The AP Stylebook Concedes Use of "Illegal Immigrant"
The AP Stylebook finally declared that it will cease using the term "illegal immigrant"
Patricio Gomez ,Mexican American Political Association
The AP Stylebook finally declared that it will cease using the term "illegal immigrant." It's about time. According to their corporate spokespersons, "The Stylebook no longer sanctions the term "illegal immigrant" or the use of "illegal" to describe a person. Instead, it tells users that "illegal" should describe only an action, such as living in or immigrating to a country illegally."
Published on LatinoLA: April 9, 2013
The specific instruction in the stylebook now reads, "illegal immigration: Entering or residing in a country in violation of civil or criminal law. Except in direct quotes essential to the story, use illegal only to refer to an action, not a person: illegal immigration, but not illegal immigrant. Acceptable variations include living in or entering a country illegally or without legal permission."

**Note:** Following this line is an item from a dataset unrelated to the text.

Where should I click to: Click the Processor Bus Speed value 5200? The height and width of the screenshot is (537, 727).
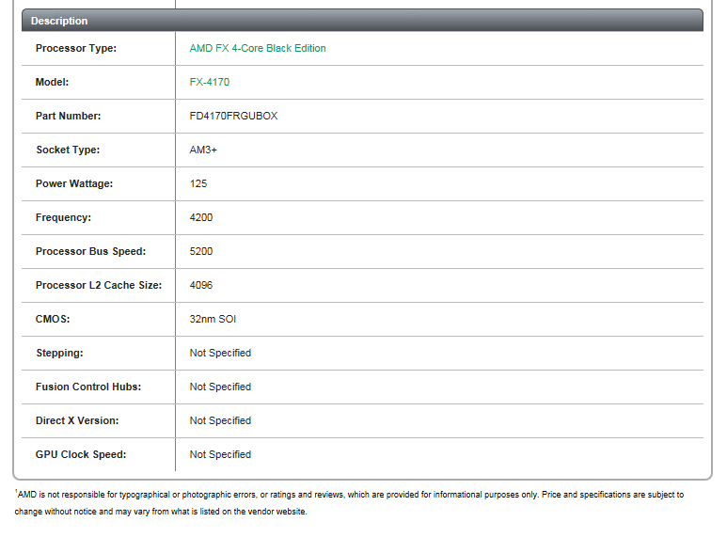click(201, 251)
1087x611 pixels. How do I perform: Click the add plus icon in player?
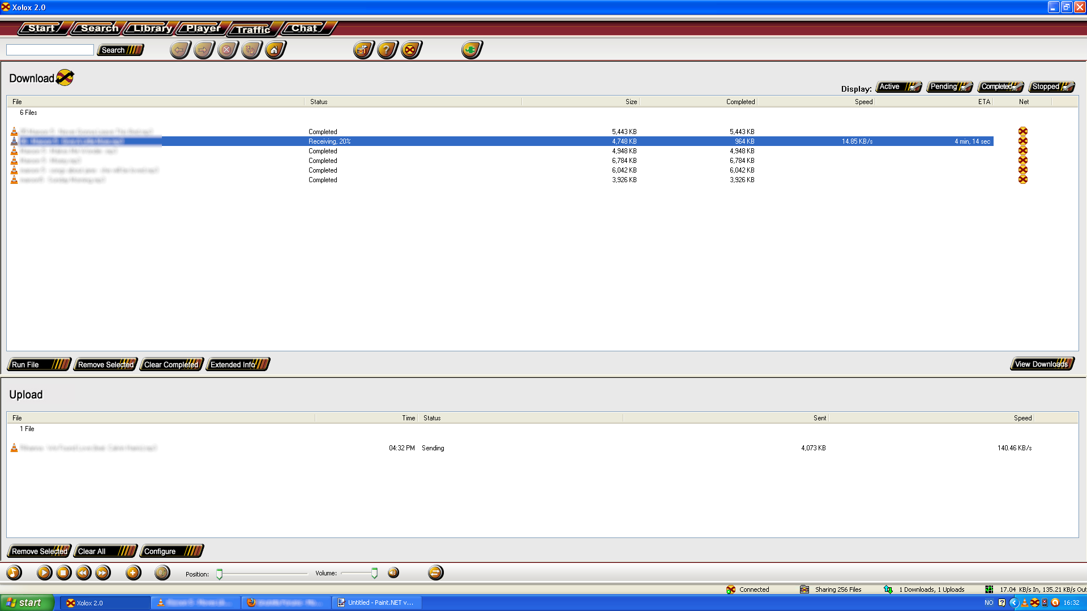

Associated Press has opted to better label behavior and not people, similar to labeling a person "diagnosed with schizophrenia" instead of "schizophrenic," for example. As this relates to an undocumented entry into a country, it would be preferable to describe it as "someone in a country without permission." Ironically, AP had previously excluded the use of the term "undocumented" as being an imprecise description. Someone could have entered a country without permission, yet still have different types of documents in their possession, they observed.
This is significant considering that newspapers throughout the country, and even internationally, use the AP Stylebook as a reference for correct language usage in their reporting. In fact, it is also used as a refuge by editors and publishers when confronted about the continued use of the derisive term "Illegal," both print and electronic. They have argued that their point of reference in language usage is the AP Stylebook as the rock solid code of language not to be tampered with.
For years the Los Angeles Times and other major metropolitan newspapers have been challenged for their language usage. Lou Dobbs was drubbed out of CNN for his persistent anti-immigrant tirades and constant baiting use of "illegal." Fox News' right-wing television pundits, Sean Hannity and Bill O'Reilly, KFI-Clear Channel Communications' shock jocks, John Kobylt and Ken Chiampou of the John and Ken Show, and syndicated radio windbag, Rush Limbaugh, darling of the Tea Party and oxycontin addict, have all been roundly slammed for their denigrating use of the terms "illegal aliens" and "Illegal immigrants"
However, even supposed left-of-center newspapers published by the Village Voice, which has local editions in California, Arizona, and New York, all major immigrant population centers, continue to use racist terminology in reference to immigrants.
The most infamous example is the "Ask a Mexican" column penned by Gustave "Gus" Arellano, editor of OCWEEKLY, which includes a racist stereotypic graphic of a toothy mustachioed Mexican wearing a big sombrero. The son of Mexican immigrants who legalized their status through the 1986 IRCA immigration reform, Arellano doesn't even speak Spanish fluently and is flippant about his continued use of "illegal" as irreverent shtick and hyperbole - all at the expense of immigrants. A better explanation for his language and behavior is self-loathing.
What these corporate media outlets have in common, whether from the political left or right, is that they are corporately owned by whites with a predominantly white audience. Probably never before in the history of the country has the corporate media been so monopolized in cross multiple mediums, and almost entirety in the hands of whites.
What's behind this use of language to label people in a denigrating manner as has historically occurred in the U.S.? The corporate media, part of the 1% as popularly known now-a-days, can control the narrative about a people when they can define them by such labels. Labels, then, are used to define the identity, role, and quality of groups of people. The objective is to stigmatize them as a social group in society's eyes and thusly control them in the economy. Ultimately, it's about how they are used in the economy in the interest of those who control the economy. If society's majority can bring itself to view another social group as inferior, less than human, less than the norm, thus, dehumanized, than that social group can be exploited, abused, and mistreated without a near whimper by the larger society.
It's no accident that people of color have predominantly been the object of derisive name-calling, racist labels and stereotypes - blacks, Native Americans, immigrants of working stock, Mexicans and Latinos generally, Asians, but even women and gays. It's all about keeping working people divided by promoting fear of differentness, prejudice, and homophobia. The beneficiaries are the owners of the principal means of expressing ideas.
In the 1970s the legendary labor and immigrant rights leader, Bert Corona, coined the saying, "No Human Being is Illegal." In 1986, Eliezer "Elie" Wiesel, a holocaust survivor and Nobel laureate, affirmed, "You who are so-called illegal aliens must know that no human being is 'illegal'. That is a contradiction in terms. Human beings can be beautiful or more beautiful, they can be fat or skinny, and they can be right or wrong, but illegal? How can a human being be illegal?"
So the fight between ideas and over labels continues unabated. The AP Stylebook thinking heads finally conceded to the light. Chalk one up for the immigrants.